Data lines
================================

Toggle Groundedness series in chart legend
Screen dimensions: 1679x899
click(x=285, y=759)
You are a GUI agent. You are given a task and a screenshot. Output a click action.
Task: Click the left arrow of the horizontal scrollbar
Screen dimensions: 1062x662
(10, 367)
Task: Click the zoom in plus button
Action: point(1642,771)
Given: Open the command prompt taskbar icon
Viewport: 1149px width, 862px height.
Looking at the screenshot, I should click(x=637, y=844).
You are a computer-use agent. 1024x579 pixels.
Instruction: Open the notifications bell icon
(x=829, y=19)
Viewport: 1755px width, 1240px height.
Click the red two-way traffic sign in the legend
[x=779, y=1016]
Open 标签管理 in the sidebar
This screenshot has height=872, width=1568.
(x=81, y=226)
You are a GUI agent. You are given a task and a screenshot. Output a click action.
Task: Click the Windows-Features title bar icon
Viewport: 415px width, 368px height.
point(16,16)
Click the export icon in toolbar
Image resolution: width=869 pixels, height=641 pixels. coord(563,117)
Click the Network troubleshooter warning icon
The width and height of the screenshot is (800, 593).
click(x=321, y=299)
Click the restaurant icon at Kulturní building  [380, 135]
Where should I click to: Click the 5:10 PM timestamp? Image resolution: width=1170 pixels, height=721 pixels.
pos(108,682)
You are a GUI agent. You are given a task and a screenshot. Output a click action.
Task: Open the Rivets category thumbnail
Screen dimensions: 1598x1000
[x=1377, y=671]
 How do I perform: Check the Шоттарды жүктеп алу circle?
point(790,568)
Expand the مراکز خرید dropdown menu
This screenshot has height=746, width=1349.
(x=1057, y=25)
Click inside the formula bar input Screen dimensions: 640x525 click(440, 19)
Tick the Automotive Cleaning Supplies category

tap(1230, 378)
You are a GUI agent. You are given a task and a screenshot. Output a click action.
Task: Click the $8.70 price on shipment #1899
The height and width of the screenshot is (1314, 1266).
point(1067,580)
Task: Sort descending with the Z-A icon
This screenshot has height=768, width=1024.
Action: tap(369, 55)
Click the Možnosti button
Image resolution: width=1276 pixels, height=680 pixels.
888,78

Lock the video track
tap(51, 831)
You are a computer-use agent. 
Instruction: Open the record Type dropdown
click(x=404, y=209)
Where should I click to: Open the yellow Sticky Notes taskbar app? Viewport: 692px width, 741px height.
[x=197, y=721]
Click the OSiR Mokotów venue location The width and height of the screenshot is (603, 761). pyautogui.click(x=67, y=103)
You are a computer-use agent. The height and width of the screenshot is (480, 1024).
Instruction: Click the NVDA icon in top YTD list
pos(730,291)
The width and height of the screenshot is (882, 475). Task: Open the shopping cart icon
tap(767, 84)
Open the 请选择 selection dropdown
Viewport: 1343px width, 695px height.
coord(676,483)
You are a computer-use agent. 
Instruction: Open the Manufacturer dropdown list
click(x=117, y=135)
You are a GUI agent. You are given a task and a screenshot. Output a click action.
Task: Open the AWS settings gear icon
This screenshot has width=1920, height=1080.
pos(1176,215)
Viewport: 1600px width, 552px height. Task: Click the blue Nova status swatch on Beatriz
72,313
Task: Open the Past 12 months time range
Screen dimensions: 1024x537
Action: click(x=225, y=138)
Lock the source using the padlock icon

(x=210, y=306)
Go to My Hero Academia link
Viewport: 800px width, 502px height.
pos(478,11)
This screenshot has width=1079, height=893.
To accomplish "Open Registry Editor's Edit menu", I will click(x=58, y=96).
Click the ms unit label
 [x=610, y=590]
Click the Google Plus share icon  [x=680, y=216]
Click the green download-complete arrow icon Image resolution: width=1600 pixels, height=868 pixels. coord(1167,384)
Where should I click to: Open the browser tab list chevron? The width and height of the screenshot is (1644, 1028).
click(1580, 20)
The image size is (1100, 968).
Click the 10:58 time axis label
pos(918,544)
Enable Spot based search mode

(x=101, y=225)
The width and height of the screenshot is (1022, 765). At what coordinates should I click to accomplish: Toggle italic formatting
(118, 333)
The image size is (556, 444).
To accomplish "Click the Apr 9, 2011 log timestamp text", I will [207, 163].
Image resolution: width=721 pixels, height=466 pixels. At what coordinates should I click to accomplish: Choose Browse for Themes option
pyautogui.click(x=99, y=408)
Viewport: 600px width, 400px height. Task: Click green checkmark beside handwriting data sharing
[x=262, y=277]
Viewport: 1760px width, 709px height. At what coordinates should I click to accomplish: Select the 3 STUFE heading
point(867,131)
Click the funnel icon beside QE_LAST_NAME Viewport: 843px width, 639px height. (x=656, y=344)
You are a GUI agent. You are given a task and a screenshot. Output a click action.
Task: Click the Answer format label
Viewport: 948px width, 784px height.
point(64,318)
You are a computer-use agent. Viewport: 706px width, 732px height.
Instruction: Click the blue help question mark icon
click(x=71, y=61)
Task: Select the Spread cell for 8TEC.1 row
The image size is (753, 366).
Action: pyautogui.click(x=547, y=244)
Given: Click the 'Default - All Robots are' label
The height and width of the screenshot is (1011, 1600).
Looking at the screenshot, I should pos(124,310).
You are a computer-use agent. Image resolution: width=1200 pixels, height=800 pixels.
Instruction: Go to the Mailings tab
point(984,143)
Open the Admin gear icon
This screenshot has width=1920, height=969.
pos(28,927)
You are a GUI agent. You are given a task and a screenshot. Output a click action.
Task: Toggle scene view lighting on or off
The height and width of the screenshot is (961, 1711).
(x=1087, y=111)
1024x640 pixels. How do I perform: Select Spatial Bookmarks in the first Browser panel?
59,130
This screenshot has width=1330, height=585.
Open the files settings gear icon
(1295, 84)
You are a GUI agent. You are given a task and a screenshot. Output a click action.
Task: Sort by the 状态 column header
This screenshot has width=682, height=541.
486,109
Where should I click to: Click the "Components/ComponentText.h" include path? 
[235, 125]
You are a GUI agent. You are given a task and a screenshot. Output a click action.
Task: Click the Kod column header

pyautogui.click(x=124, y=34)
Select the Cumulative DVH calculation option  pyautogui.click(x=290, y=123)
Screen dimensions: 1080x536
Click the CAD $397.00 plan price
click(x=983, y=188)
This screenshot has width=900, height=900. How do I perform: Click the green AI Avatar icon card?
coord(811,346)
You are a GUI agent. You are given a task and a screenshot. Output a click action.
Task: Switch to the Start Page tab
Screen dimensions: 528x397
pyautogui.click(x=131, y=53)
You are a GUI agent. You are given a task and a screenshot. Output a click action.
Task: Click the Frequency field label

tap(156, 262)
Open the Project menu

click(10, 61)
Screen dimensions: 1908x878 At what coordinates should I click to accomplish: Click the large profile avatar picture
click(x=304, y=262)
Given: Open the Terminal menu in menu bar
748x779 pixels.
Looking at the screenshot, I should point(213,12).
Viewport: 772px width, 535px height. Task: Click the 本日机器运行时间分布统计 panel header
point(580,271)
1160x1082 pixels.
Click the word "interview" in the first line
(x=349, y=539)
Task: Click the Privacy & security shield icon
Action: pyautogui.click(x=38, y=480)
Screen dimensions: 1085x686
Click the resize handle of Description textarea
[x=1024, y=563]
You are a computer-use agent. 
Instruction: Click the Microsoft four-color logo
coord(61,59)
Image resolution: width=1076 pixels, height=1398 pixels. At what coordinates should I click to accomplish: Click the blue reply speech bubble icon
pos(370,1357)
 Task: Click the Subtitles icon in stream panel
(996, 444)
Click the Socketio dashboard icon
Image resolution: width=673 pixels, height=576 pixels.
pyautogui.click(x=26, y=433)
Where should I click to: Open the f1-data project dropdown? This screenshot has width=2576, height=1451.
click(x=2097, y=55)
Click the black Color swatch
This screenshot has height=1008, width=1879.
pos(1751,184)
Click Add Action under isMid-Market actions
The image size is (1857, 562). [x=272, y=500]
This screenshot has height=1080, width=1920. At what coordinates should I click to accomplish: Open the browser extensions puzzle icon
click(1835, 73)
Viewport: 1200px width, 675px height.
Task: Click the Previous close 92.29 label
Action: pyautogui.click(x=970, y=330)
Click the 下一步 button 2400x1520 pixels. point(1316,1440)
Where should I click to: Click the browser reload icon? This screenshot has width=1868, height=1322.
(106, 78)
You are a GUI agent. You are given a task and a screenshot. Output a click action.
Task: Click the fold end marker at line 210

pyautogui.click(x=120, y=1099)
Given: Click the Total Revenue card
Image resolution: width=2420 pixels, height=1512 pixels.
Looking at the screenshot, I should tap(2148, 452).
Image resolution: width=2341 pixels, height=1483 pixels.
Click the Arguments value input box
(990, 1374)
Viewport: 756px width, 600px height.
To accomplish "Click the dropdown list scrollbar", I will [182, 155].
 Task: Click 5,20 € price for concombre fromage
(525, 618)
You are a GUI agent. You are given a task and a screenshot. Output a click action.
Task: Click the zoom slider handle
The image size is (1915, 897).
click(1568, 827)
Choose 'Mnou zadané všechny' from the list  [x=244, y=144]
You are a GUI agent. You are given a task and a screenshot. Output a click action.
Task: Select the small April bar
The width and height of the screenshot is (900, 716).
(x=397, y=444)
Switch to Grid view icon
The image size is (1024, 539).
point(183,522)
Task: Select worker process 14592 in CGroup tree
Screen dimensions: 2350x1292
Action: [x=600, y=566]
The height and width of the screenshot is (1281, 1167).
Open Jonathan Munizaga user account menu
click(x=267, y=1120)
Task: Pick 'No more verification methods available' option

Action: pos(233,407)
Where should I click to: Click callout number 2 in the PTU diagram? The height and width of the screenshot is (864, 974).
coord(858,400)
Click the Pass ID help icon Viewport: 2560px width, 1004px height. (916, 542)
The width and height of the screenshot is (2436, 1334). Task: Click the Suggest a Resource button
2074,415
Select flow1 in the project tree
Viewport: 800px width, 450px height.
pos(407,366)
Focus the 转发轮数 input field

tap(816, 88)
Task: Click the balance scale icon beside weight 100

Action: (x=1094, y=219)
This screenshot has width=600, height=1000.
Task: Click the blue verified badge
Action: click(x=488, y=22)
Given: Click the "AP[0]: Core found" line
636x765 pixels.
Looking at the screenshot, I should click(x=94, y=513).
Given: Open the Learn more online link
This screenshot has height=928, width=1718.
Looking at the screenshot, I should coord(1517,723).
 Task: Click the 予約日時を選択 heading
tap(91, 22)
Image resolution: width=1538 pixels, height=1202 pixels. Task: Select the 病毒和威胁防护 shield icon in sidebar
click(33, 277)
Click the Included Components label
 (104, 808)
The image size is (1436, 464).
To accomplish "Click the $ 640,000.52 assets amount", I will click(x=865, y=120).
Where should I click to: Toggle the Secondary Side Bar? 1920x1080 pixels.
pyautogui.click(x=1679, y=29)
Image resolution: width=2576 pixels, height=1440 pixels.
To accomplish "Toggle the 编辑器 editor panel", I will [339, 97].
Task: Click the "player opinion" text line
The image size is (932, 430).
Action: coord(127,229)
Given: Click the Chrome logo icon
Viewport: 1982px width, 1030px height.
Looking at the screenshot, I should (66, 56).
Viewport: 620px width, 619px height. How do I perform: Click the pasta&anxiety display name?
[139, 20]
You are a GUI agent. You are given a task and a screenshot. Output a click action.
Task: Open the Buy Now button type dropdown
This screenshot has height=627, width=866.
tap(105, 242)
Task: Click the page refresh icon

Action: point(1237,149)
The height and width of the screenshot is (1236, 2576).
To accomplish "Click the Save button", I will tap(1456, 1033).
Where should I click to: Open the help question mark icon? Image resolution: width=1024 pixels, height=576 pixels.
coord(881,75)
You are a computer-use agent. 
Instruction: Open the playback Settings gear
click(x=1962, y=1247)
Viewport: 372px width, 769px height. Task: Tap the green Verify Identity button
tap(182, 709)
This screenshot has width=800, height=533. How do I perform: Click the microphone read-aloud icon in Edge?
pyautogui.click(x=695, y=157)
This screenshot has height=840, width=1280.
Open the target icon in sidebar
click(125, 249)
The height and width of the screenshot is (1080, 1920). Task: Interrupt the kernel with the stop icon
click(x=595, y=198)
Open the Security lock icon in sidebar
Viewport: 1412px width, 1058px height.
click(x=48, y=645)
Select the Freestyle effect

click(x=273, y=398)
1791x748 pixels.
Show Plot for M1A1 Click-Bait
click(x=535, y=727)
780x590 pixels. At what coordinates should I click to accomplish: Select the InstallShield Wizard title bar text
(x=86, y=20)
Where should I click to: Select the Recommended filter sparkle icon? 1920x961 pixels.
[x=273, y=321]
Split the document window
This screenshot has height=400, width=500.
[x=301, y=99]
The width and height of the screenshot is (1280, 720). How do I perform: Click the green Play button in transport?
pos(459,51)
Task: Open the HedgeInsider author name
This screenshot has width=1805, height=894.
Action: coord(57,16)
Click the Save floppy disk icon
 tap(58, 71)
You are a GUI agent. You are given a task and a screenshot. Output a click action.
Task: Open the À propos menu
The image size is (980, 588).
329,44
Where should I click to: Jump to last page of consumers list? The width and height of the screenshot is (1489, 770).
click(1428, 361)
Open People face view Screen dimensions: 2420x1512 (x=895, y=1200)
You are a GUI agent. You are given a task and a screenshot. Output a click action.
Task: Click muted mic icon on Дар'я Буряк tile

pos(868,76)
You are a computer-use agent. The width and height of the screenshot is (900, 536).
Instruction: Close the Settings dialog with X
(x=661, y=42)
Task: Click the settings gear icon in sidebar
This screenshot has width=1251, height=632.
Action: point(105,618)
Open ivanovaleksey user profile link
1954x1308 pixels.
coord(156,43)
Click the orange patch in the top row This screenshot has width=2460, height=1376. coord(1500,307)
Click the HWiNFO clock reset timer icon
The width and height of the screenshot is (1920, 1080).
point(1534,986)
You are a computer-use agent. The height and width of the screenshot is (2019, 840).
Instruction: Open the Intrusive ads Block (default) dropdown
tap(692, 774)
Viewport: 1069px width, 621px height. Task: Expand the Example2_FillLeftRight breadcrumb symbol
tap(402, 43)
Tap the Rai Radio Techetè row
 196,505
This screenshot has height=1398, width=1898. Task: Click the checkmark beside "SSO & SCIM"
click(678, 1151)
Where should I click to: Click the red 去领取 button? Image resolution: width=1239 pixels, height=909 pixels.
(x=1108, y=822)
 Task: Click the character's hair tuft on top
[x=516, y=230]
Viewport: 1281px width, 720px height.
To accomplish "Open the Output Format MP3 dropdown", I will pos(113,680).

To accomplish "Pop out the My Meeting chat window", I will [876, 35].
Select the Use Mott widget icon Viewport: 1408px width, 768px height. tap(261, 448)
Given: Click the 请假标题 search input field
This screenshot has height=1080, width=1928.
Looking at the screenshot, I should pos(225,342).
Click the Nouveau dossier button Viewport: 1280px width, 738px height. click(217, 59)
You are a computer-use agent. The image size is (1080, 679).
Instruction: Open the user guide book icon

================================

• **Exercise goal**
Extract verbatim everything in the listing from the line containing "The image size is (556, 444)." down to the line containing "pyautogui.click(x=99, y=408)", both lines included.

• **The completed task**
The image size is (556, 444).
To accomplish "Click the Apr 9, 2011 log timestamp text", I will [207, 163].
Image resolution: width=721 pixels, height=466 pixels. At what coordinates should I click to accomplish: Choose Browse for Themes option
pyautogui.click(x=99, y=408)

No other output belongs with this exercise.